[Stored entries]

'''

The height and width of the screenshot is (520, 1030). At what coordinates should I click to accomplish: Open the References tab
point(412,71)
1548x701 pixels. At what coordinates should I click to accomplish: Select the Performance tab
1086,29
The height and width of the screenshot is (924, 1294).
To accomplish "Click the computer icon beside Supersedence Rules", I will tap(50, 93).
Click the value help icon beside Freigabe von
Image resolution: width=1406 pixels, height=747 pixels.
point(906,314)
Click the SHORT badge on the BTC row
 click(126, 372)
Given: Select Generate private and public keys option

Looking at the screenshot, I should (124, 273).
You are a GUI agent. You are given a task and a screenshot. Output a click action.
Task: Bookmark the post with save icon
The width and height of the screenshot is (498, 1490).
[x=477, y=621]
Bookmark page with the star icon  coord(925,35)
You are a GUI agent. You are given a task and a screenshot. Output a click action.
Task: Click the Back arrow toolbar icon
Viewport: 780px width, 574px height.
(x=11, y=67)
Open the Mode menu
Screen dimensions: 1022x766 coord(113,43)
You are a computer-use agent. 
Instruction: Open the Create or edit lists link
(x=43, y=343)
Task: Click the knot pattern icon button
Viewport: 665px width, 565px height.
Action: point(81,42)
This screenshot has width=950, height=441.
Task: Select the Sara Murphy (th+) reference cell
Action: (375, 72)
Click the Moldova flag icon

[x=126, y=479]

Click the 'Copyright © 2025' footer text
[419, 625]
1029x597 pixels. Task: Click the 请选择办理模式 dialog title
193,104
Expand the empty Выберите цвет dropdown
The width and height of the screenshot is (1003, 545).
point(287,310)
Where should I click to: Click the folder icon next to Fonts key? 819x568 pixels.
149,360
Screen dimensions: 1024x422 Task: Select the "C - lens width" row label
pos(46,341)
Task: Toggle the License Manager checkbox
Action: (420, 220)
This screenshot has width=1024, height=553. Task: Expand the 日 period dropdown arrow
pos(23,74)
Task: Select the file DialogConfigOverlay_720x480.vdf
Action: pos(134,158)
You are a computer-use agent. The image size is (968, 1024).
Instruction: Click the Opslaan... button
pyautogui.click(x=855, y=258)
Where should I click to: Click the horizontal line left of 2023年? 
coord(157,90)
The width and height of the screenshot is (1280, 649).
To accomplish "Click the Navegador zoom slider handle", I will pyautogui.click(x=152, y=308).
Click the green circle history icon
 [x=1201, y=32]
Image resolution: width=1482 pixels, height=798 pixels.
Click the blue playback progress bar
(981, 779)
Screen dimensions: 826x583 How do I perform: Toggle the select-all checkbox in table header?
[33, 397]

'''

## PROMPT
Using the data above, extract exactly the lines from the one that holds "Viewport: 780px width, 574px height." to the one that holds "Task: Click the knot pattern icon button", both ends included, and no others.

## ANSWER BELOW
Viewport: 780px width, 574px height.
(x=11, y=67)
Open the Mode menu
Screen dimensions: 1022x766 coord(113,43)
You are a computer-use agent. 
Instruction: Open the Create or edit lists link
(x=43, y=343)
Task: Click the knot pattern icon button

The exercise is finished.